On ne naît pas soumise, on le devient est un ouvrage qui fera date en phénoménologie féministe, pour son propos original sur la soumission autant que pour sa synthèse de la pensée de Simone de Beauvoir. On retrouve des lignes excellentes, voire rafraîchissantes, sur la soumission féminine venant ancrer le projet dans la visée transformatrice de la philosophie féministe en général. Malgré tout, on ressent une certaine précaution prise par l’auteure dans ses nombreux détours théoriques avant d’entrer dans le vif du sujet de la soumission féminine dans les premiers chapitres. De façon évidente, Garcia maîtrise incontestablement son sujet : les quelques plaidoyers pour l’utilité d’une réflexion sur la soumission féminine semblent alors superflus. Cette perception provient sûrement de ce qui semble être l’objectif double de l’ouvrage — à la fois vulgarisation d’un enjeu philosophique et contribution originale contemporaine.
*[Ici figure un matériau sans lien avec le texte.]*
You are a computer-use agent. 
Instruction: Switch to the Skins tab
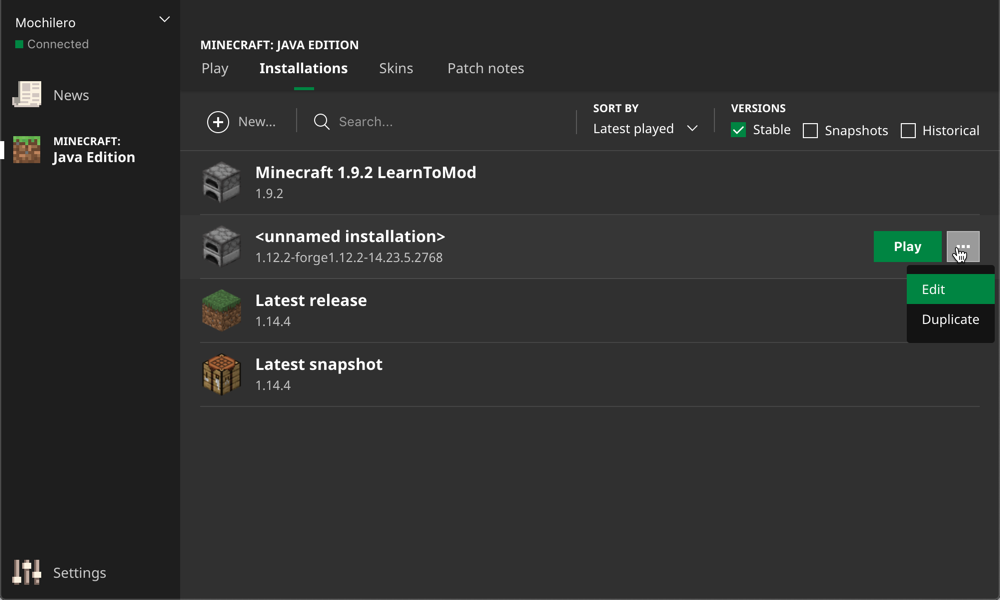396,68
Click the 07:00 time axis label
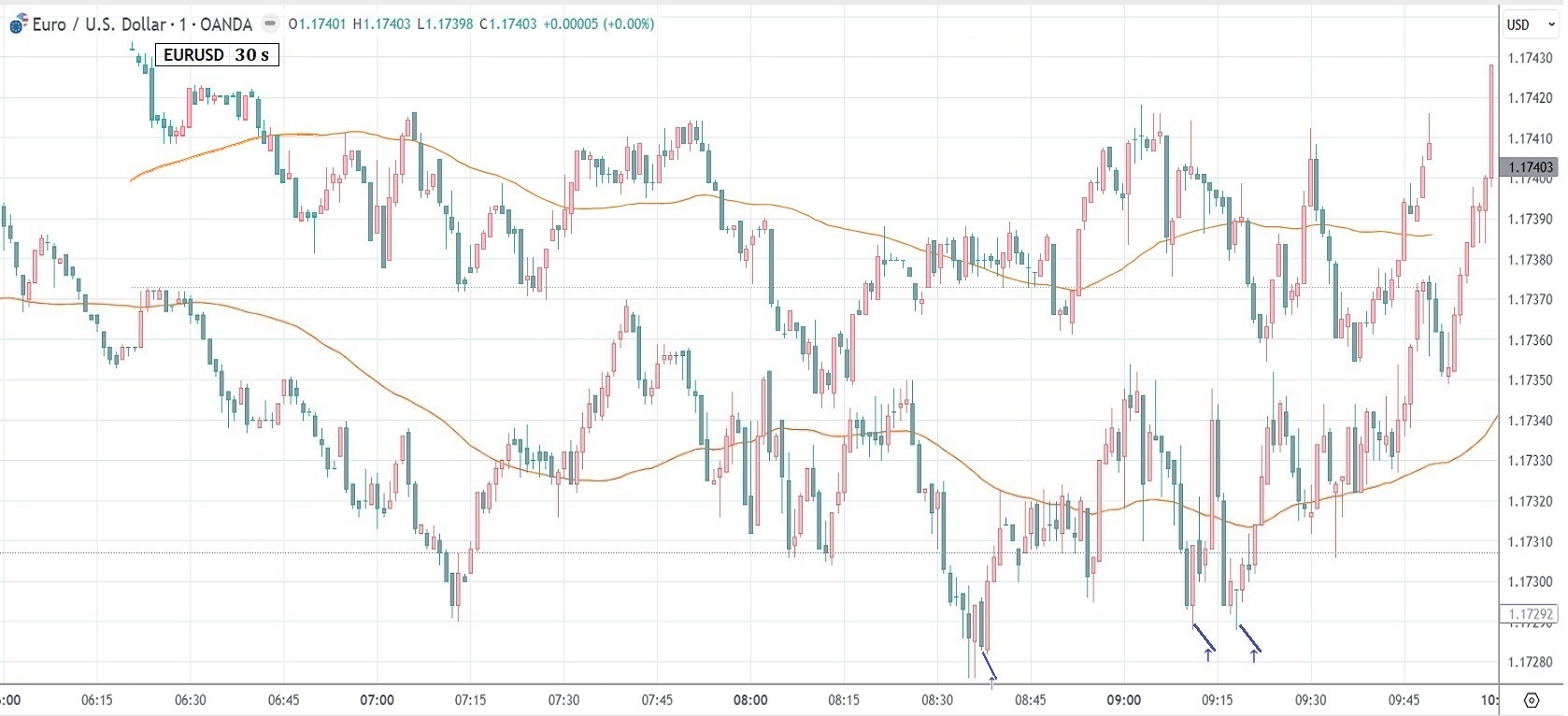 click(x=377, y=700)
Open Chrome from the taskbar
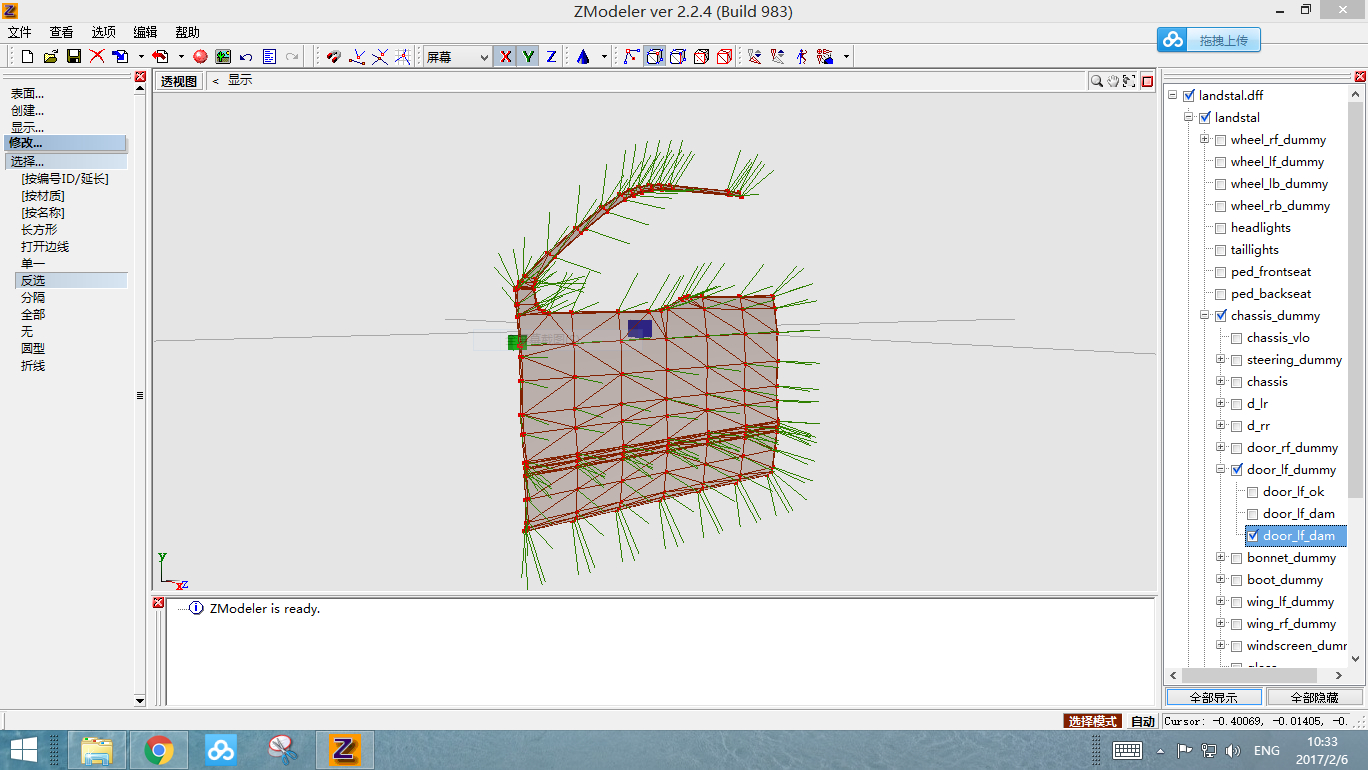Viewport: 1368px width, 770px height. 158,749
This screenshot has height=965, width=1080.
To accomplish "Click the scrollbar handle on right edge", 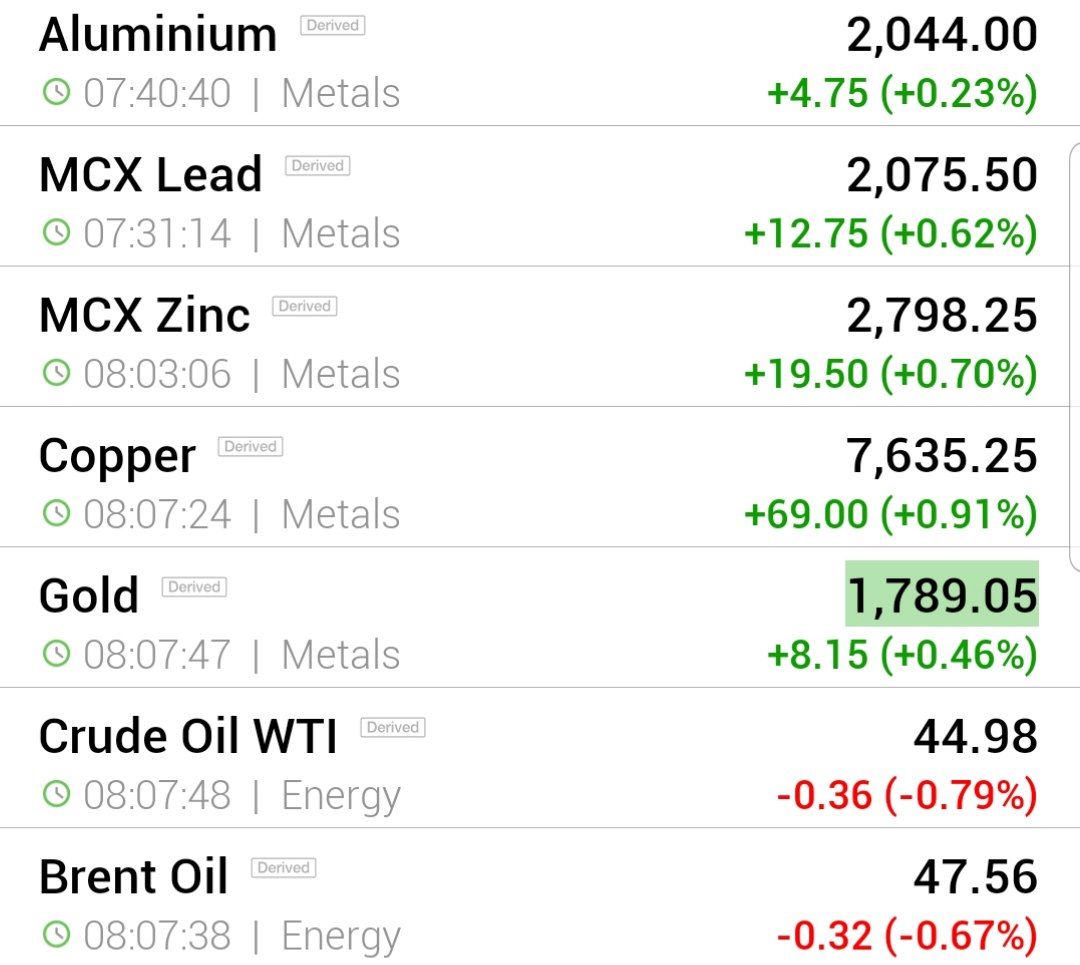I will [1074, 357].
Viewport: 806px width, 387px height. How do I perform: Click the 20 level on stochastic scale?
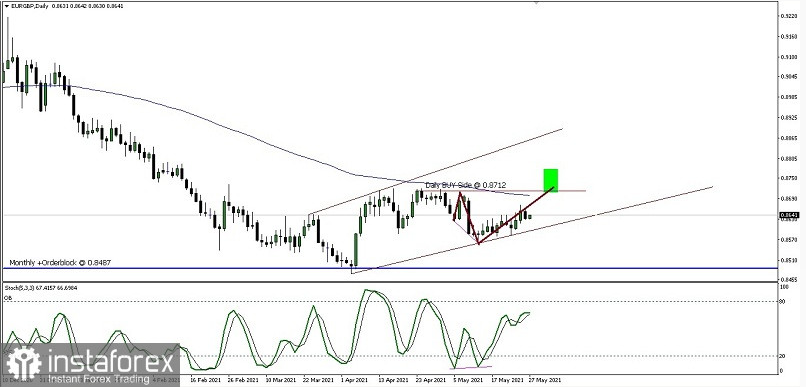click(783, 356)
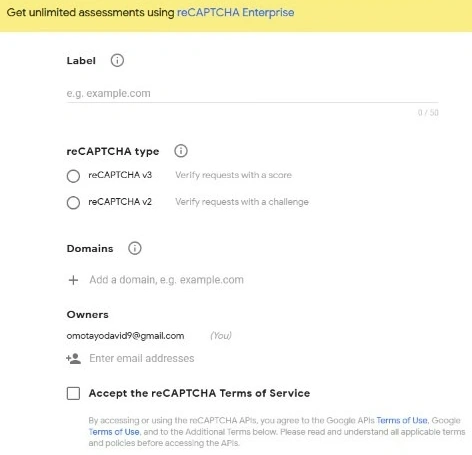The image size is (472, 455).
Task: Click the (You) label beside owner email
Action: click(x=221, y=336)
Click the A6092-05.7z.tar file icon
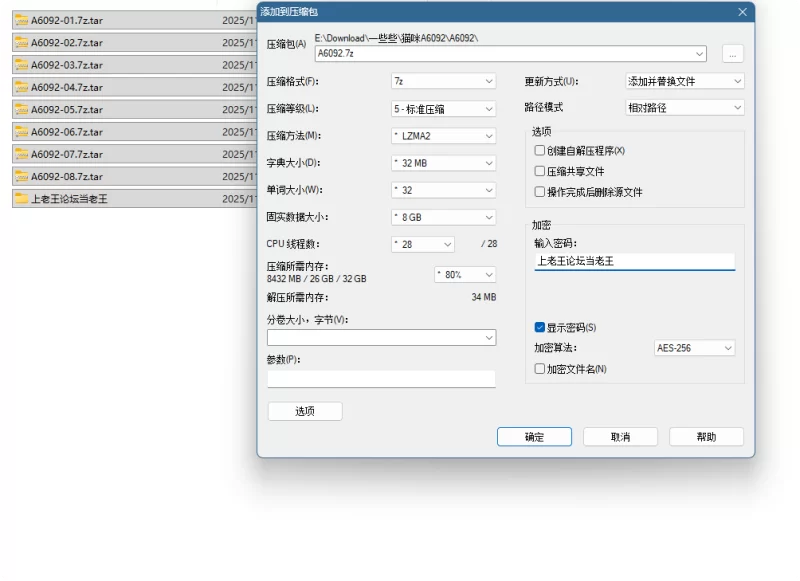 21,110
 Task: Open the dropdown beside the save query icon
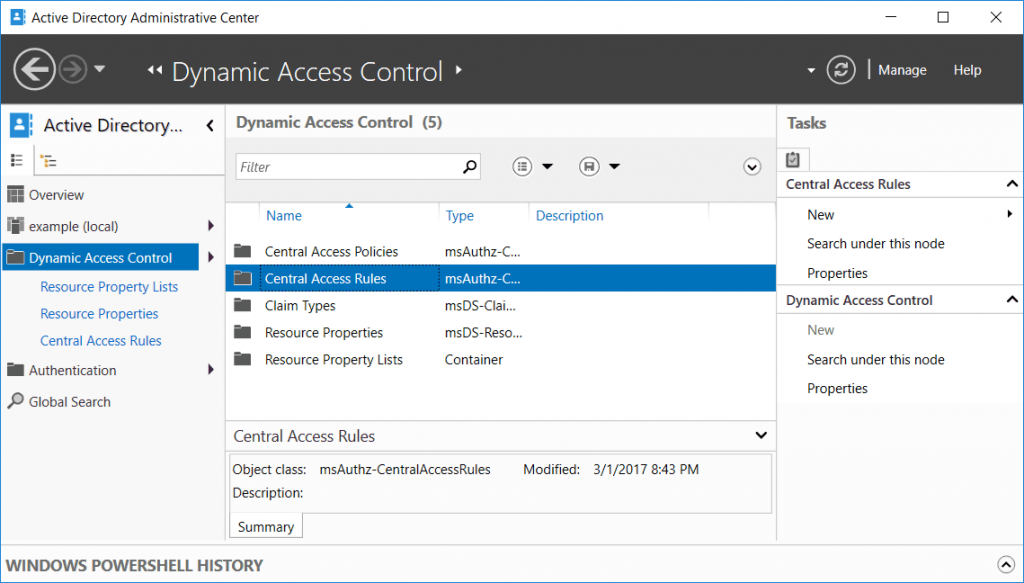[613, 166]
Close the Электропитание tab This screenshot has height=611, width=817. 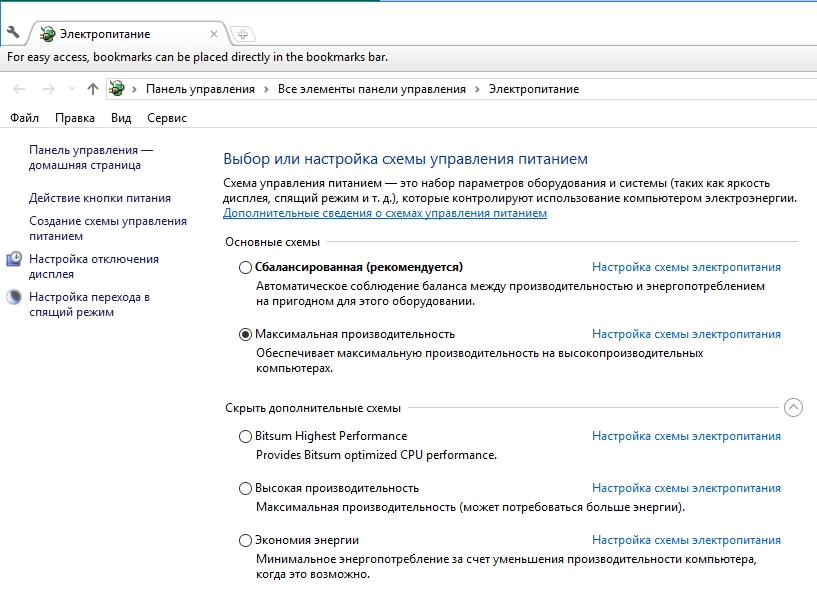[x=215, y=34]
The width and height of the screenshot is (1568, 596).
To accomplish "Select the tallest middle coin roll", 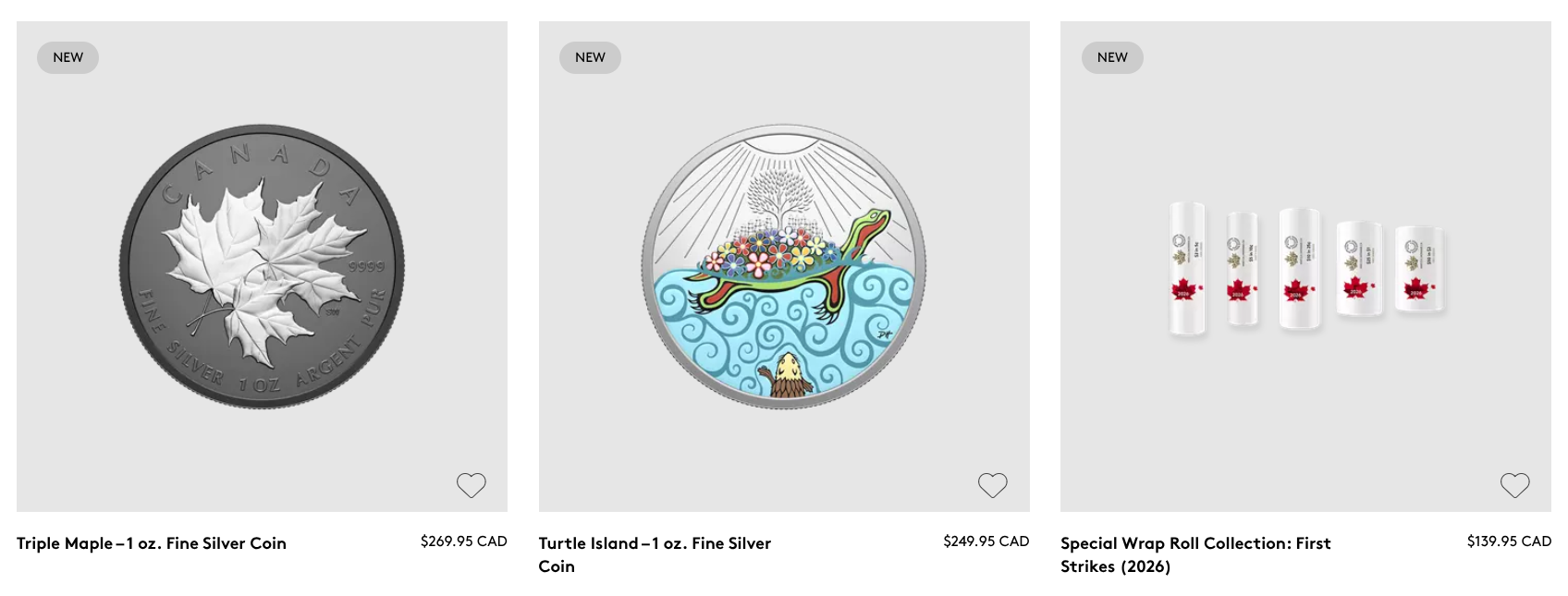I will [1300, 269].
Bien que Garcia se penche sur l’apport de Catherine MacKinnon à propos du lien structurel entre hétérosexualité et domination, et Gayatri Spivak sur la difficulté des subalternes à parler de leur expérience vécue, l’absence d’autres penseures féministes contemporaines est criante, notamment en ce qui concerne l’enjeu du consentement. Le choix de rester très près de Beauvoir est certes louable, mais plusieurs théoriciennes féministes contemporaines ont soulevé des enjeux limitrophes à la soumission. On pense notamment à Colette Guillaumin qui a réfléchi avec brio aux effets matériels et psychologiques de l’appropriation masculine sur les femmes. Toutefois, l’insistance sur Beauvoir se fait ressentir notamment dans l’absence d’étude approfondie de la notion de consentement. L’originalité d’On ne naît pas soumise, on le devient réside dans ce qu’il nous fait comprendre qu’il y a une part de volonté active et de plaisir dans la soumission féminine, et que cet état de fait provient de la situation ambiguë des femmes dans la société patriarcale. C’est une relation de non-résistance, de résignation, de reprise de pouvoir illusoire dont les femmes tirent des bénéfices matériels et moraux. Or le contexte actuel dans lequel s’inscrit cette oeuvre aurait demandé une plus grande attention à l’enjeu du consentement tel qu’il est présentement vécu par les femmes au xxie siècle. Si Garcia mentionne du bout du clavier le moment Moi Aussi, elle n’approfondit pas les ramifications complexes entre le consentement, la violence subie et les tentatives de résistance des femmes. La situation actuelle des femmes est toujours ambiguë et elle a évolué depuis Le deuxième sexe. « Le consentement des femmes à leur propre soumission » (p. 242) prend aujourd’hui un tout autre visage, subtil et complexe, dont on aurait attendu une description contemporaine en conjonction avec l’analyse beauvoirienne qu’exécute Garcia.

Cela étant, On ne naît pas soumise, on le devient s’avère une remarquable contribution sur la complexité de la soumission féminine autant qu’une excellente synthèse de la pensée de Simone de Beauvoir. Écrit dans un style limpide et accessible, c’est un ouvrage de philosophie féministe à mettre entre plusieurs mains.